Les fondements historico-géographiques
et culturels de l’identité
arabo-musulmane
Par Mohammed Taleb
Le Samedi 6 octobre 2007 de 15h à 18h
Les notions d’arabité, d’Islam, d’islam, d’Orient, de Proche-Orient, de Moyen-Orient, de Maghreb et de Machreq, si elles sont d’un usage courant, ne sont pas pour
autant univoques, simples et évidentes. Bien au contraire, ces notions renvoient, au gré des options philosophiques, des choix religieux (ou non religieux), des appartenances sociales, des
langues, etc… à des espaces de signification à chaque fois différents. Ainsi, pour l’arabité, on parlera aussi bien d’«origine », de langue, de géographie ou d’idéologie. Ainsi, pour
l’i(I)slam, on évoquera une foi et/ou une civilisation. En réalité, ces diverses approches sont toutes vraies, mais d’une façon relative. L’un des enjeux les plus importants à mettre en évidence
est celui du dépassement de l’essentialisme, c’est-à-dire de cette compréhension des phénomènes humains qui occulterait les dimensions sociales et historiques. Les notions qui seront au cœur de
notre cour de civilisation n’ont pas traversé les temps et les espaces sans se métamorphoser en fonction des nécessités ou bien des imaginations.

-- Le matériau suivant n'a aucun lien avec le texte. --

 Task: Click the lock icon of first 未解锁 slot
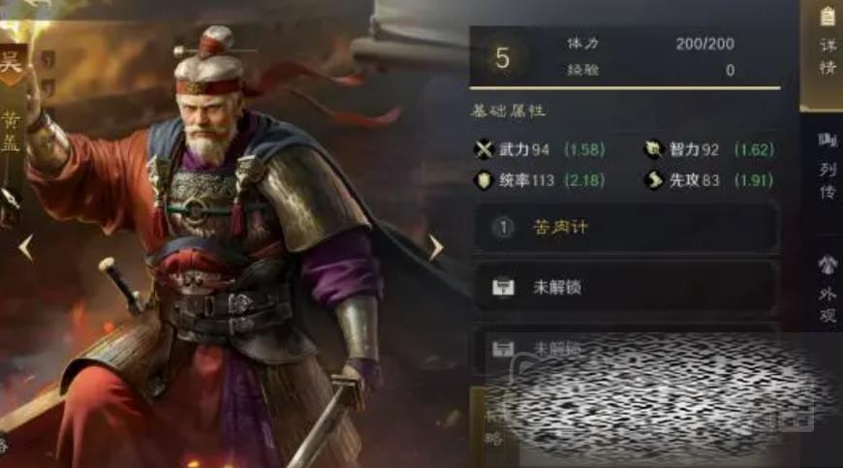[x=503, y=288]
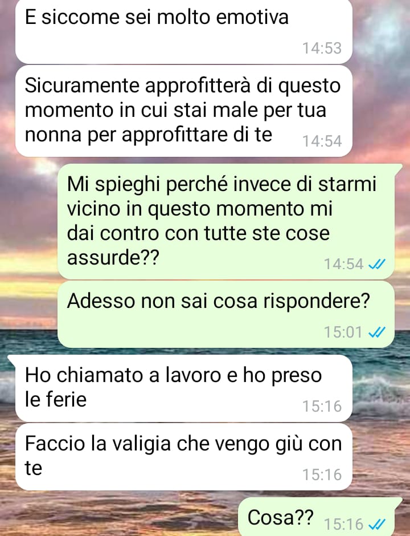Viewport: 410px width, 536px height.
Task: Tap the 'Adesso non sai cosa rispondere?' bubble
Action: point(226,315)
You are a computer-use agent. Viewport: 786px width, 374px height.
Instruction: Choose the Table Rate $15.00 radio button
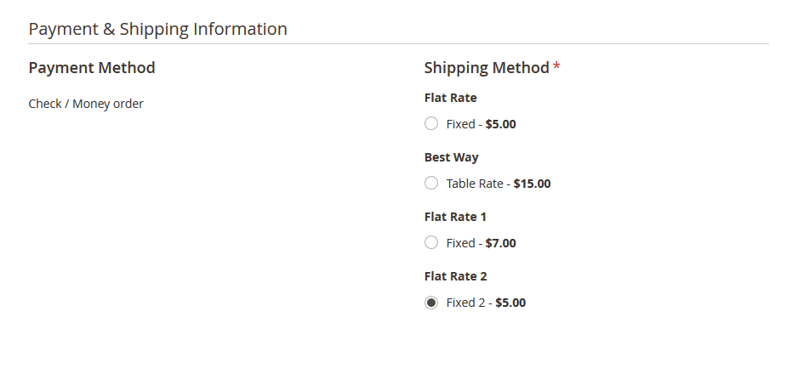tap(431, 184)
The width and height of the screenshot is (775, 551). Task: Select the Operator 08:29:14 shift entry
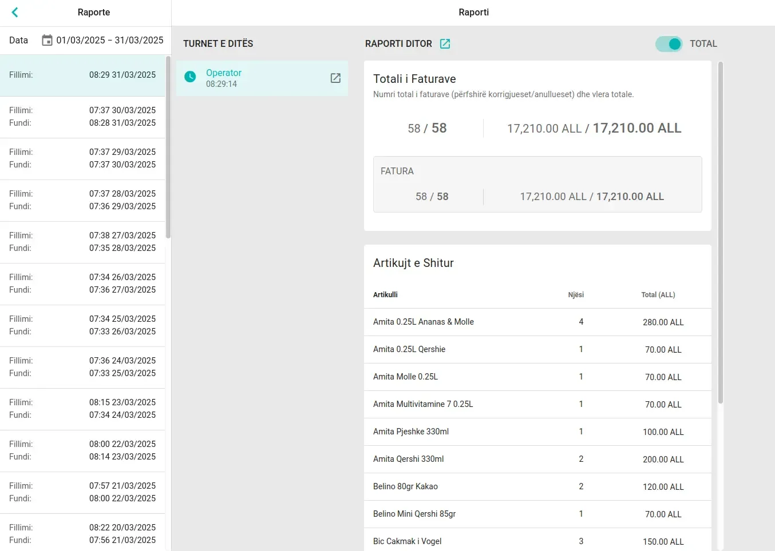261,78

Il va de soi que notre réflexion s’enracine dans une option philosophique. Même si l’objectivité est une belle qualité, elle ne saurait épuiser l’appartenance au
monde et la réalité. Ce premier cour, ainsi que ceux qui le suivront, sera impertinent, rebelle aux clôtures et résolument ouvert à l’inscription du temps arabo-islamique (1400 ans) dans le
temps encore plus long des civilisations du Maghreb et du Machreq, de Gilgamesh à Nasser, de Sumer à la Numidie (10 000 ans). La renaissance arabo-musulmane à laquelle nous appelons ne sera pas à
la hauteur des défis si elle ne s’originait pas dans cette immense matrice préislamique. Il s’agira de réaliser le même geste que les Anciens Omeyyades et Abbassides qui honorèrent, en leur
temps, les richesses de la poésie antique. Nul passéisme dans notre approche car ce qui motive ce cour, et l’ensemble de la formation à laquelle nous vous convions est la quête d’une
modernité alternative, d’une nouvelle Nahda.
Mohammed Taleb est philosophe et historien algérien. Il préside l’Association Ishtar qui se consacre, notamment, à la revalorisation du patrimoine
culturel et civilisationnel arabo-musulman. Il est engagé depuis de nombreuses années dans les mouvements de solidarité avec le peuple palestinien et dans l’éducation populaire (immigration,
écologie). Il a dirigé l’ouvrage Sciences et Archétypes. Fragments philosophiques pour un réenchantement du monde (Dervy, 2002).